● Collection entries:
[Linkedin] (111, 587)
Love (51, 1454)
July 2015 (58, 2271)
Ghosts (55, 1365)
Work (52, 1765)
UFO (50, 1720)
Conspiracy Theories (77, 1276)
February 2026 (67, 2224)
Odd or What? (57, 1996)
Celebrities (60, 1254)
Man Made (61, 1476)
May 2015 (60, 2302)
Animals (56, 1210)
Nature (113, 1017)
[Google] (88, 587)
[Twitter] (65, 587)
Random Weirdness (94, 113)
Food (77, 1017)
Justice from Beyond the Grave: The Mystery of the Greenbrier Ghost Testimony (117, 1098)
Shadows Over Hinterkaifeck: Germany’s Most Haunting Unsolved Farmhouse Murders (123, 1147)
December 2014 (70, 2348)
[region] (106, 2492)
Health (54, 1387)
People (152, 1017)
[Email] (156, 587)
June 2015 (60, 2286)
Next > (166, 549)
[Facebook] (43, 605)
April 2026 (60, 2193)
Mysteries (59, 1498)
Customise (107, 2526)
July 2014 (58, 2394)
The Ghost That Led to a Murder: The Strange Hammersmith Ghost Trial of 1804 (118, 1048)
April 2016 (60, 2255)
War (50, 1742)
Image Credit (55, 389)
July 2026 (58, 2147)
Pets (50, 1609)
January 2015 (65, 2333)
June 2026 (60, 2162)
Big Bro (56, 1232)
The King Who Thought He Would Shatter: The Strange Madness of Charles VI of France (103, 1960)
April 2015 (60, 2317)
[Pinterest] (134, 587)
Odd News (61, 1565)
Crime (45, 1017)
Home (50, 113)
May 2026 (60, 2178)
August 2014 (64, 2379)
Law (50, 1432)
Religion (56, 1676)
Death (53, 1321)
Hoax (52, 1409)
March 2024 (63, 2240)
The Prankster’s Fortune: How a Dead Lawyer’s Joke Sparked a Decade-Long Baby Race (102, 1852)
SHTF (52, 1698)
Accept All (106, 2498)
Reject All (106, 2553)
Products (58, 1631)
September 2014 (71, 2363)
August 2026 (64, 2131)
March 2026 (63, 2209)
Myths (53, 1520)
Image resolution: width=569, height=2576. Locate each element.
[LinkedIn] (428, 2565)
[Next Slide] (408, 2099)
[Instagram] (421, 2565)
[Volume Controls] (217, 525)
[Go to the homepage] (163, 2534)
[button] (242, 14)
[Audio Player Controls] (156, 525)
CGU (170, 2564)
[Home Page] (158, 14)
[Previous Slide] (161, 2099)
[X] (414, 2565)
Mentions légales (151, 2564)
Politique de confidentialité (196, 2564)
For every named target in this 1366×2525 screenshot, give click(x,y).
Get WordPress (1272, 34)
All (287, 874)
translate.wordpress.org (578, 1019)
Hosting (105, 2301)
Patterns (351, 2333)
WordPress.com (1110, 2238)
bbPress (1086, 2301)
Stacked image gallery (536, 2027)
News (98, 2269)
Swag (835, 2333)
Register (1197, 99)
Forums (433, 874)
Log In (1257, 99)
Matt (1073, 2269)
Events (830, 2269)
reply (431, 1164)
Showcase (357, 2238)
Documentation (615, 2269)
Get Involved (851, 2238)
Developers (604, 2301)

● TASK DETAILS: For the word "Strange", find all matching lines in the entries above and copy them out.

● REPLY TO THE TASK:
The Ghost That Led to a Murder: The Strange Hammersmith Ghost Trial of 1804 (118, 1048)
The King Who Thought He Would Shatter: The Strange Madness of Charles VI of France (103, 1960)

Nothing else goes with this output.